::: Data to use :::

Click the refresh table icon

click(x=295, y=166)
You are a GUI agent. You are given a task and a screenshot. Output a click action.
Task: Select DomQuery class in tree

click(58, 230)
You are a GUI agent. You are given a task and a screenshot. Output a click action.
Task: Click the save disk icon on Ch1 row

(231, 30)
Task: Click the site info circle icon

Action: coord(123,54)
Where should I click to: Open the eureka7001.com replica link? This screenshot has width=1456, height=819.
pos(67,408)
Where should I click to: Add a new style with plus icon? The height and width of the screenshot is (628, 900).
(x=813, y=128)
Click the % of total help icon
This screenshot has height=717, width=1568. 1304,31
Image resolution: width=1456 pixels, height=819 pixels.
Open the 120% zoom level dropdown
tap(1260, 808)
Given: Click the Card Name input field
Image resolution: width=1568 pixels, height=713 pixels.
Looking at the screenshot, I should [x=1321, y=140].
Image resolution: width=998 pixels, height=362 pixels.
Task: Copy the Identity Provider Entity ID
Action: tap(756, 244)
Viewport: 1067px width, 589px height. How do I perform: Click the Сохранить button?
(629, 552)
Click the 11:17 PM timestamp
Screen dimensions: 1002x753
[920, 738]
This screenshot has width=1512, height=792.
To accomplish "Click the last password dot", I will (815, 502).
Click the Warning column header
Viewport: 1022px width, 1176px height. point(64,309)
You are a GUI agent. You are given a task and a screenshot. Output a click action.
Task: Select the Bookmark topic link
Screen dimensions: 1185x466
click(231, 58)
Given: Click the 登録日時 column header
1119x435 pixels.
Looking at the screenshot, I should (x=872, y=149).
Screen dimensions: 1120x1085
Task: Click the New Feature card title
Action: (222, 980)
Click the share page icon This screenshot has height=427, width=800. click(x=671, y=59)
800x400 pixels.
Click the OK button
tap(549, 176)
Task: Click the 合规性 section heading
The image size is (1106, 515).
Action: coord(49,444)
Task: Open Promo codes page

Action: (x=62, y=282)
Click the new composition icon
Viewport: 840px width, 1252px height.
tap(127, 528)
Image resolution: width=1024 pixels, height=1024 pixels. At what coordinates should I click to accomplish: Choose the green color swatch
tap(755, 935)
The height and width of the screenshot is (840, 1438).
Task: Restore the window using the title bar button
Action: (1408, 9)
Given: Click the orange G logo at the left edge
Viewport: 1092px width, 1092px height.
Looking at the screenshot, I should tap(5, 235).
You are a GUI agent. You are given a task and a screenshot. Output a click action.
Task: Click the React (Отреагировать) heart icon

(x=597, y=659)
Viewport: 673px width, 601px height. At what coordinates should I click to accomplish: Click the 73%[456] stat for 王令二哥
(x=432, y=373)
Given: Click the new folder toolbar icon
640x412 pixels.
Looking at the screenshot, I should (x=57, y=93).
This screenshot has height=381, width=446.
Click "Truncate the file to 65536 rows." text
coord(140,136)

:::

▸ **Activity**
The required response is a complete, exact copy of the records.

▸ **Task result**
Click the refresh table icon

click(x=295, y=166)
You are a GUI agent. You are given a task and a screenshot. Output a click action.
Task: Select DomQuery class in tree

click(58, 230)
You are a GUI agent. You are given a task and a screenshot. Output a click action.
Task: Click the save disk icon on Ch1 row

(231, 30)
Task: Click the site info circle icon

Action: coord(123,54)
Where should I click to: Open the eureka7001.com replica link? This screenshot has width=1456, height=819.
pos(67,408)
Where should I click to: Add a new style with plus icon? The height and width of the screenshot is (628, 900).
(x=813, y=128)
Click the % of total help icon
This screenshot has height=717, width=1568. 1304,31
Image resolution: width=1456 pixels, height=819 pixels.
Open the 120% zoom level dropdown
tap(1260, 808)
Given: Click the Card Name input field
Image resolution: width=1568 pixels, height=713 pixels.
Looking at the screenshot, I should [x=1321, y=140].
Image resolution: width=998 pixels, height=362 pixels.
Task: Copy the Identity Provider Entity ID
Action: tap(756, 244)
Viewport: 1067px width, 589px height. How do I perform: Click the Сохранить button?
(629, 552)
Click the 11:17 PM timestamp
Screen dimensions: 1002x753
[920, 738]
This screenshot has width=1512, height=792.
To accomplish "Click the last password dot", I will (815, 502).
Click the Warning column header
Viewport: 1022px width, 1176px height. point(64,309)
You are a GUI agent. You are given a task and a screenshot. Output a click action.
Task: Select the Bookmark topic link
Screen dimensions: 1185x466
click(231, 58)
Given: Click the 登録日時 column header
1119x435 pixels.
Looking at the screenshot, I should (x=872, y=149).
Screen dimensions: 1120x1085
Task: Click the New Feature card title
Action: (222, 980)
Click the share page icon This screenshot has height=427, width=800. click(x=671, y=59)
800x400 pixels.
Click the OK button
tap(549, 176)
Task: Click the 合规性 section heading
The image size is (1106, 515).
Action: coord(49,444)
Task: Open Promo codes page

Action: (x=62, y=282)
Click the new composition icon
Viewport: 840px width, 1252px height.
tap(127, 528)
Image resolution: width=1024 pixels, height=1024 pixels. At what coordinates should I click to accomplish: Choose the green color swatch
tap(755, 935)
The height and width of the screenshot is (840, 1438).
Task: Restore the window using the title bar button
Action: (1408, 9)
Given: Click the orange G logo at the left edge
Viewport: 1092px width, 1092px height.
Looking at the screenshot, I should tap(5, 235).
You are a GUI agent. You are given a task and a screenshot. Output a click action.
Task: Click the React (Отреагировать) heart icon

(x=597, y=659)
Viewport: 673px width, 601px height. At what coordinates should I click to accomplish: Click the 73%[456] stat for 王令二哥
(x=432, y=373)
Given: Click the new folder toolbar icon
640x412 pixels.
Looking at the screenshot, I should (x=57, y=93).
This screenshot has height=381, width=446.
Click "Truncate the file to 65536 rows." text
coord(140,136)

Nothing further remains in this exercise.